Essa visão de esmeralda é provavelmente a origem do Graal; ela envolve, encerra, é o vaso, fêmea. E a luz divina que contém como a própria essência da divindade é dupla em uma, ao mesmo tempo de um verde de jaspe e de um vermelho escuro e profundo de cornalina.
Ao interpretar esses dois aspectos essenciais do verde, cor natureza e fêmea, os especialistas modernos da comunicação e do marketing concluíram, depois de testes e sondagens, que o verde era a cor mais calma que existe, uma cor sem alegria, sem tristeza, sem paixão, que nada exige. "O verde é, na sociedade das cores, o que a burguesia é na dos homens: um mundo imóvel, satisfeito, que mede os seus esforços e conta o seu dinheiro".
E a sua oscilação entre o dia e a noite, a germinação e a putrefação, o pêndulo parado no ponto zero da balança: a paz do verde seria a paz da neutralidade.
É também o verde de justiça de Angelus Silesius citado anteriormente. Mas os mesmos especialistas especificam que se trata do verde puro, que qualquer acréscimo de um pigmento estranho, por mais leve que seja, elimina a sua neutralidade para trazê-lo de volta à agitação da nossa sociedade: "uma ponta de amarelo lhe dá uma força ativa, um aspecto ensolarado. Se o azul domina, o verde torna-se sério e carregado de pensamento. Claro ou escuro, o verde conserva o seu caráter original de indiferença e de calma; no verde-claro predomina a indiferença; enquanto a calma se faz mais sentir no verde-escuro".
Deveríamos então concluir, como Herve Fischer na sua reflexão sobre a obra de Uriburu: "Entre a integração ao sistema ideológico dominante (um verde compensador do artificio urbano), a contestação ideológica e o mercado, me pergunto se o verde não vai perder o seu antigo significado simbólico religioso que o identificava à esperança?".
Não há dúvida de que o vaso, mesmo que contenha a mais preciosa embriaguez, é em si neutro, talvez por uma razão de proteção, como o ventre dentro do qual o embrião se desenvolve, princípio vital.
Isso viria ao encontro de todas as tradições esotéricas em que o princípio vital, segredo dos segredos, aparece como um sangue profundo, contido num recipiente verde.
A linguagem dos símbolos, ao mesmo tempo viva e esotérica, como a língua verde, não é feita para fechar portas, mas para abri-las à reflexão. Está intimamente ligada à vida infinita dos sentimentos e pensamentos, o que a diferencia de nossas tentativas de trabalho com a psicologia aplicada que atende a algo finito e preciso.
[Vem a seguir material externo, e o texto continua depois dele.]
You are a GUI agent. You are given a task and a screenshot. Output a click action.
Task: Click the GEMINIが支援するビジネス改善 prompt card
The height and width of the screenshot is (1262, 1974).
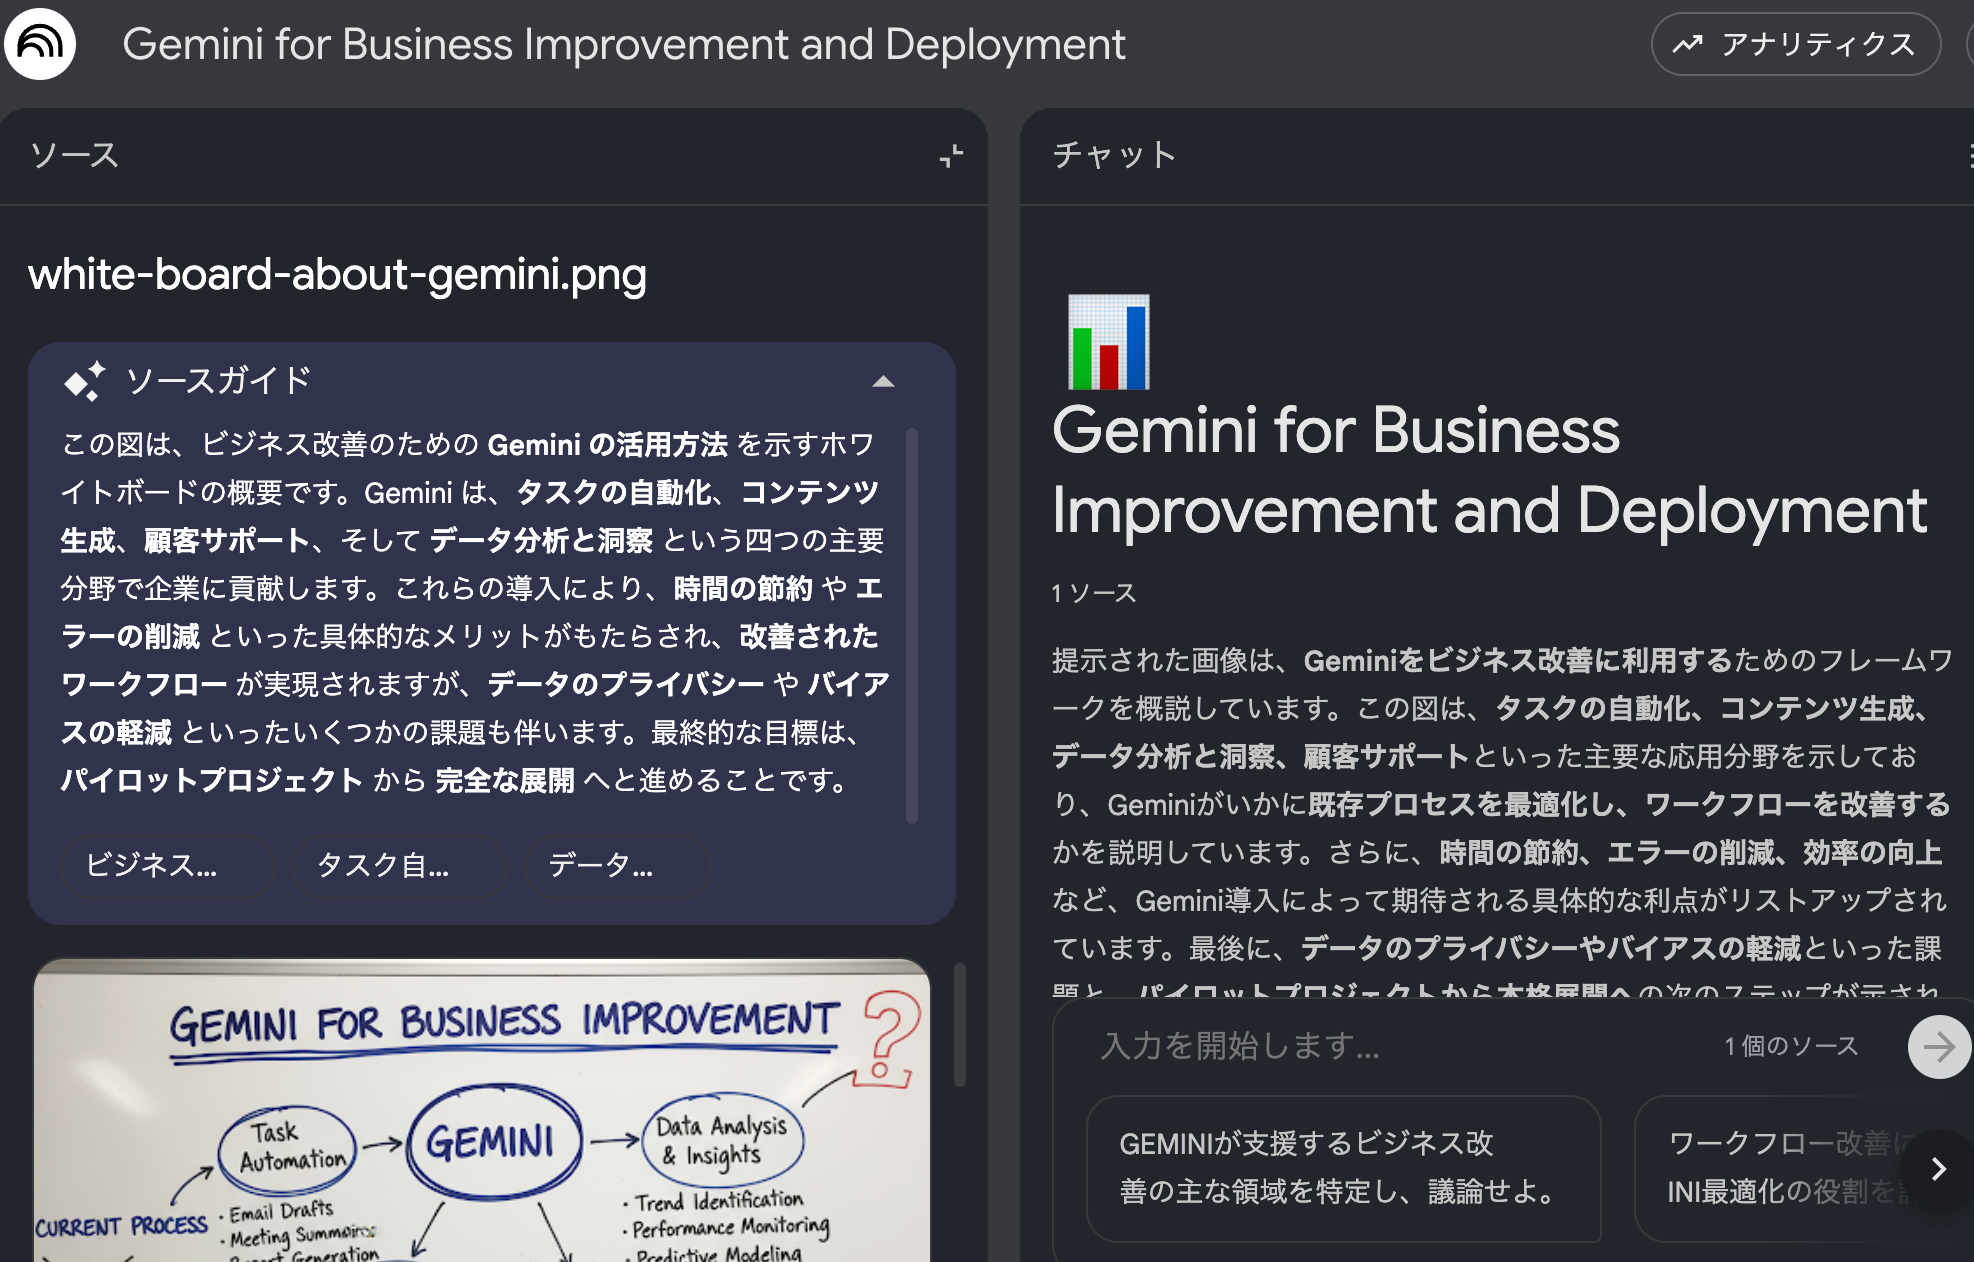pos(1344,1170)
Muitas vezes o que essa profunda língua diz só é percebido a posteriori, criando, através dos séculos e das civilizações, diálogos inesperados.
Os curandeiros astecas, para curar males do peito, pronunciavam a seguinte invocação: "Eu, Sacerdote, Eu, Senhor dos encantamentos, procuro a dor verde, procuro a dor russa".
Muitos séculos depois, Van Gogh escreveu: 'Procurei exprimir com o vermelho e o verde as terríveis paixões humanas".
São João Evangelista, o sacerdote asteca e Van Gogh só tinham em comum uma única qualidade: a de inspirados. O verde conserva um caráter estranho e complexo, que provém da sua polaridade dupla: o verde do broto e o verde do mofo, a vida e a morte. É a imagem das profundezas e do destino.
Fonte: Livro Dicionário dos Símbolos, por Jean Chevalier e Alain Gheerbrant, editora J.O.